> _Your instructions_
Repeat, word for word, the data from its first line through the line holding "The height and", with that line included.

Saved entries
◇ ◇ ◇ ◇ ◇

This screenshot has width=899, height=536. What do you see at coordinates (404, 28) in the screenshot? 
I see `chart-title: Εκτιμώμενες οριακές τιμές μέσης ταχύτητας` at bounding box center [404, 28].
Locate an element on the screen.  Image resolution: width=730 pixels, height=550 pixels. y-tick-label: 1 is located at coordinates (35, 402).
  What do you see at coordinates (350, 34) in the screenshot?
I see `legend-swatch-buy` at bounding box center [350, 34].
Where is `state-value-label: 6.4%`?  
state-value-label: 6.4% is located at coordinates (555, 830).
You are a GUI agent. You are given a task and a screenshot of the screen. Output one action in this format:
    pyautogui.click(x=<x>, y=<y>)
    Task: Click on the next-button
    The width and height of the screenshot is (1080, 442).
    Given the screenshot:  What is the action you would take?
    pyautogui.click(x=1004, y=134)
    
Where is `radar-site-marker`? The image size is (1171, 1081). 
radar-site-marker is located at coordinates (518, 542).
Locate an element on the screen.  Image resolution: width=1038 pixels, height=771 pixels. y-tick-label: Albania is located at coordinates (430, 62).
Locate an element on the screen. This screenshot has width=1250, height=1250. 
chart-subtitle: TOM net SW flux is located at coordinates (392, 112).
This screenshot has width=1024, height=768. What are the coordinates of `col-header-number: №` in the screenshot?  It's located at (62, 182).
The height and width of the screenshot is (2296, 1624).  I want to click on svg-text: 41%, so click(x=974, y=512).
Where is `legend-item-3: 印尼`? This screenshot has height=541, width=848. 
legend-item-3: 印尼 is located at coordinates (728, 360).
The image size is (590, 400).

◇ ◇ ◇ ◇ ◇

> _Reply_
This screenshot has width=899, height=536. What do you see at coordinates (404, 28) in the screenshot? 
I see `chart-title: Εκτιμώμενες οριακές τιμές μέσης ταχύτητας` at bounding box center [404, 28].
Locate an element on the screen.  Image resolution: width=730 pixels, height=550 pixels. y-tick-label: 1 is located at coordinates (35, 402).
  What do you see at coordinates (350, 34) in the screenshot?
I see `legend-swatch-buy` at bounding box center [350, 34].
Where is `state-value-label: 6.4%`?  
state-value-label: 6.4% is located at coordinates (555, 830).
You are a GUI agent. You are given a task and a screenshot of the screen. Output one action in this format:
    pyautogui.click(x=<x>, y=<y>)
    Task: Click on the next-button
    The width and height of the screenshot is (1080, 442).
    Given the screenshot:  What is the action you would take?
    pyautogui.click(x=1004, y=134)
    
Where is `radar-site-marker`? The image size is (1171, 1081). 
radar-site-marker is located at coordinates (518, 542).
Locate an element on the screen.  Image resolution: width=1038 pixels, height=771 pixels. y-tick-label: Albania is located at coordinates (430, 62).
Locate an element on the screen. This screenshot has width=1250, height=1250. 
chart-subtitle: TOM net SW flux is located at coordinates (392, 112).
This screenshot has width=1024, height=768. What are the coordinates of `col-header-number: №` in the screenshot?  It's located at (62, 182).
The height and width of the screenshot is (2296, 1624).  I want to click on svg-text: 41%, so click(x=974, y=512).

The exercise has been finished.